* _To do_
The response must consist of all the entries, duplicated without alteration.

* _Records for this task_

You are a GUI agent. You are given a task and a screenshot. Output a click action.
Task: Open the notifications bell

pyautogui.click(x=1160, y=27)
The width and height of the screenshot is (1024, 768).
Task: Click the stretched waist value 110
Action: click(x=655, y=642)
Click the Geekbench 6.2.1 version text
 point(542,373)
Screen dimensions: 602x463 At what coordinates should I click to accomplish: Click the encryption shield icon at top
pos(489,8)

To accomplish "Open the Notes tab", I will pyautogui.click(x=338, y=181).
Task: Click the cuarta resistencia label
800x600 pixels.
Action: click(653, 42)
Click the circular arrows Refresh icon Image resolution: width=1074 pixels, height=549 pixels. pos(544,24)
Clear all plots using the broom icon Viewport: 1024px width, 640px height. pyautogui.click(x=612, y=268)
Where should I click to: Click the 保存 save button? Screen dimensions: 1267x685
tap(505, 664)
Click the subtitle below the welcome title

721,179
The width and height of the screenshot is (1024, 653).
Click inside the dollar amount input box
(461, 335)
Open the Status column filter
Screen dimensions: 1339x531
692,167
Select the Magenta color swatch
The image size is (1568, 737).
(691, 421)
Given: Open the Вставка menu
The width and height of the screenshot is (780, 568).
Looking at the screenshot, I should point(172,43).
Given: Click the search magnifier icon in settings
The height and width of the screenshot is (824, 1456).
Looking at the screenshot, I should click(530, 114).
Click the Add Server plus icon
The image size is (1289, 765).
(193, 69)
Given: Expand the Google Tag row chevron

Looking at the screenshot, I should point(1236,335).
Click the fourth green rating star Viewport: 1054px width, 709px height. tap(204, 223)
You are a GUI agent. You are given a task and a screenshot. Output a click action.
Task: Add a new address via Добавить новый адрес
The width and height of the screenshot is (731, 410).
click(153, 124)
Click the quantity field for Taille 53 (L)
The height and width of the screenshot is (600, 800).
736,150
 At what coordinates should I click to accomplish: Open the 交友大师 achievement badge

* _Answer to this problem_
You are a GUI agent. You are given a task and a screenshot. Output a click action.
Task: Open the notifications bell

pyautogui.click(x=1160, y=27)
The width and height of the screenshot is (1024, 768).
Task: Click the stretched waist value 110
Action: click(x=655, y=642)
Click the Geekbench 6.2.1 version text
 point(542,373)
Screen dimensions: 602x463 At what coordinates should I click to accomplish: Click the encryption shield icon at top
pos(489,8)

To accomplish "Open the Notes tab", I will pyautogui.click(x=338, y=181).
Task: Click the cuarta resistencia label
800x600 pixels.
Action: click(653, 42)
Click the circular arrows Refresh icon Image resolution: width=1074 pixels, height=549 pixels. pos(544,24)
Clear all plots using the broom icon Viewport: 1024px width, 640px height. pyautogui.click(x=612, y=268)
Where should I click to: Click the 保存 save button? Screen dimensions: 1267x685
tap(505, 664)
Click the subtitle below the welcome title

721,179
The width and height of the screenshot is (1024, 653).
Click inside the dollar amount input box
(461, 335)
Open the Status column filter
Screen dimensions: 1339x531
692,167
Select the Magenta color swatch
The image size is (1568, 737).
(691, 421)
Given: Open the Вставка menu
The width and height of the screenshot is (780, 568).
Looking at the screenshot, I should point(172,43).
Given: Click the search magnifier icon in settings
The height and width of the screenshot is (824, 1456).
Looking at the screenshot, I should click(530, 114).
Click the Add Server plus icon
The image size is (1289, 765).
(193, 69)
Given: Expand the Google Tag row chevron

Looking at the screenshot, I should point(1236,335).
Click the fourth green rating star Viewport: 1054px width, 709px height. tap(204, 223)
You are a GUI agent. You are given a task and a screenshot. Output a click action.
Task: Add a new address via Добавить новый адрес
The width and height of the screenshot is (731, 410).
click(153, 124)
Click the quantity field for Taille 53 (L)
The height and width of the screenshot is (600, 800).
736,150
 At what coordinates should I click to accomplish: Open the 交友大师 achievement badge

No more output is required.